Die Corona-Pandemie hat die Welt in kurzer Zeit auf den Kopf gestellt, die Menschen isoliert, einsam und verletzlich gemacht. Wir wurden mit einem Phänomen konfrontiert, das unser Weltbild und Selbstverständnis tief erschütterte. Plötzlich wurde uns bewusst, wie fragil unser Leben trotz bedeutender wissenschaftlicher und technischer Errungenschaften ist. Immer wieder stellten wir uns die Fragen: Wie kann man diese Situation verkraften? Wie wird es nach dieser Krise weitergehen? Kann man aus Angst und Ohnmacht vor dem unsichtbaren Corona-Virus, aber auch vor anderen aktuellen Ereignissen (Kriegen, persönlichen Notsituationen) neue Hoffnung schöpfen und Lebensperspektiven entwickeln?

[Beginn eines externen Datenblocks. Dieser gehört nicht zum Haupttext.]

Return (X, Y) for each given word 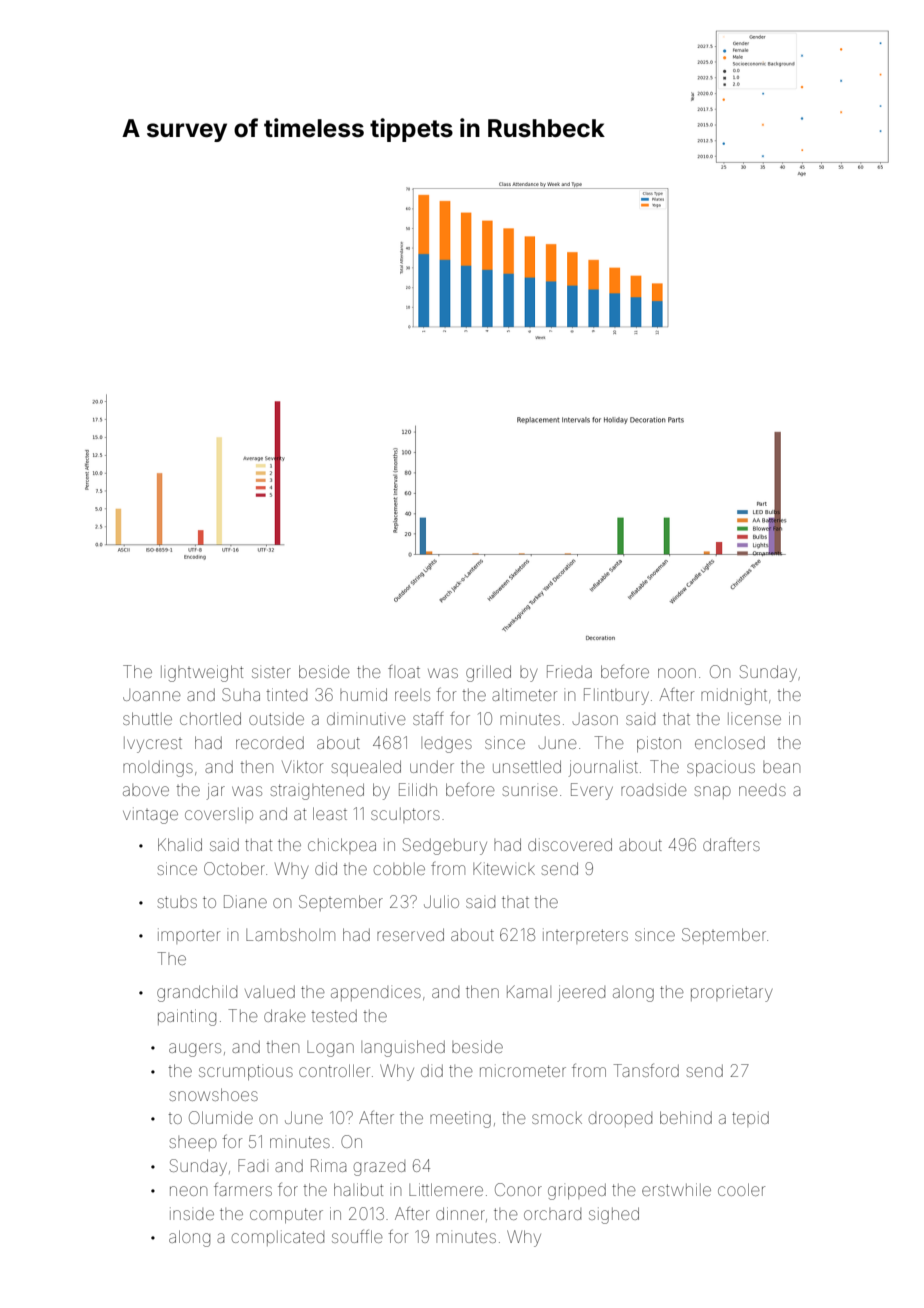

Vor dem Hintergrund dieser Fragestellungen trafen sich vom 21.07. bis zum 24.07.2022 zwölf KAAD-Stipendiatinnen und Stipendiaten aus neun Ländern in der gastfreundlichen Benediktinerinnen-Abtei vom Heiligen Kreuz in Herstelle, um unter der Leitung von P. Prof. Dr. Ulrich Engel OP und P. Prof. Dr. Thomas Eggensperger OP die eigene Lebenssituation zu überdenken, neue Einsichten zu gewinnen sowie einen geistlichen Impuls für den Alltag zu erhalten. Unter der Obhut der Benediktinerinnengemeinschaft von 28 Schwestern hatte die Gruppe die Gelegenheit, den Wechsel von Gebet, Bibelgesprächen, Meditationen, geistlichen Lesungen sowie Gruppengottesdiensten zu erleben.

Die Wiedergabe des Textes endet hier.